**TASK INSTRUCTIONS:**
Set down the lines below, exactly, starting at the one that contains "You are a computer-use" and stopping at the last line, inclusive. Omit pictures.

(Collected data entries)
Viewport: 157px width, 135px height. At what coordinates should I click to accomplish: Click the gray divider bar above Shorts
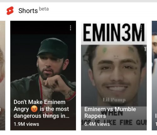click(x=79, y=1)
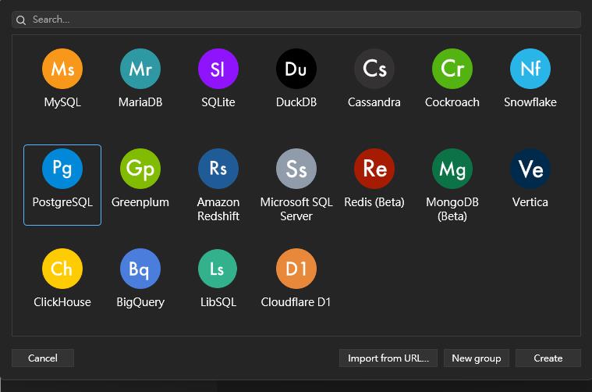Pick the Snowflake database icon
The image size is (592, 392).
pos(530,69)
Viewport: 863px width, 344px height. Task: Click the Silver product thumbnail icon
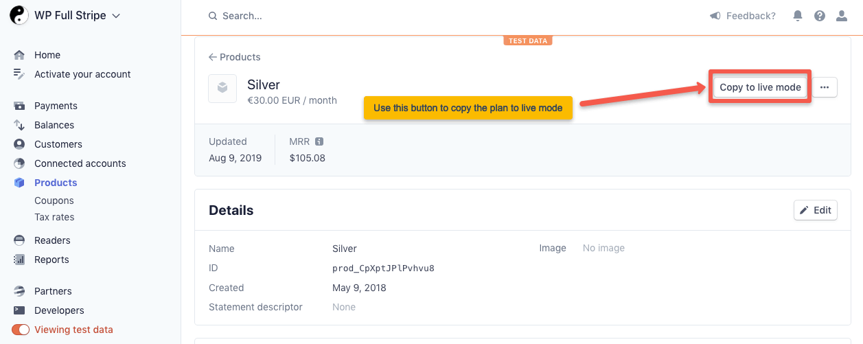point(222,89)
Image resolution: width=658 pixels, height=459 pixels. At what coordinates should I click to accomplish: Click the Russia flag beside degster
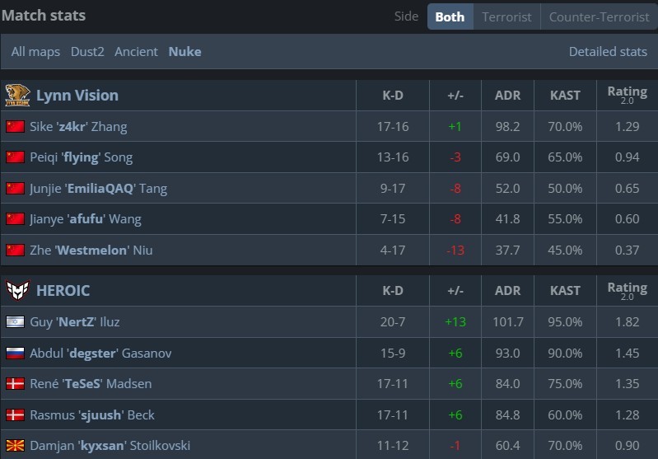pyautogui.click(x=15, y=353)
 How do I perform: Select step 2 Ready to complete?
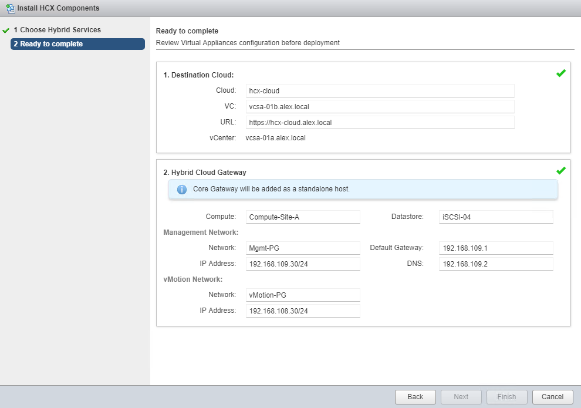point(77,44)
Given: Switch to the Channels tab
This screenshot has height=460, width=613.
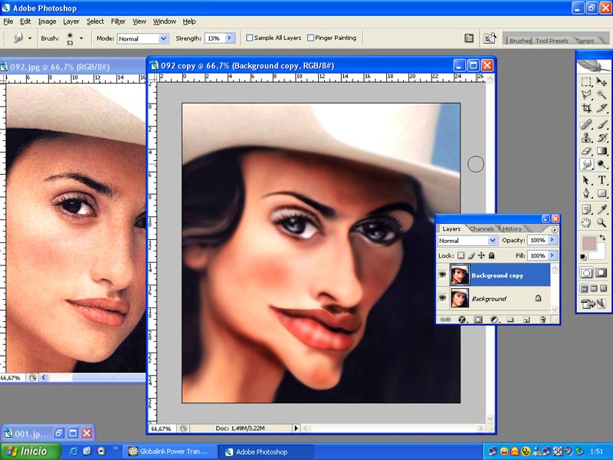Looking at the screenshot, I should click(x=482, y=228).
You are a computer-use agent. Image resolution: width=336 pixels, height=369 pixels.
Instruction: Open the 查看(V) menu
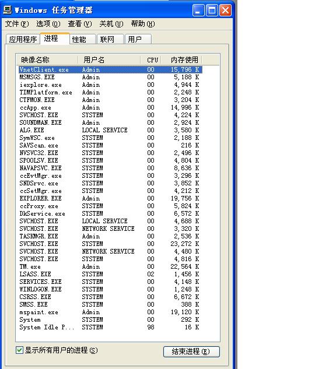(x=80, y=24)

**EXERCISE OUTPUT:**
You are a computer-use agent. Image resolution: width=336 pixels, height=369 pixels.
Instruction: Open the 查看(V) menu
(x=80, y=24)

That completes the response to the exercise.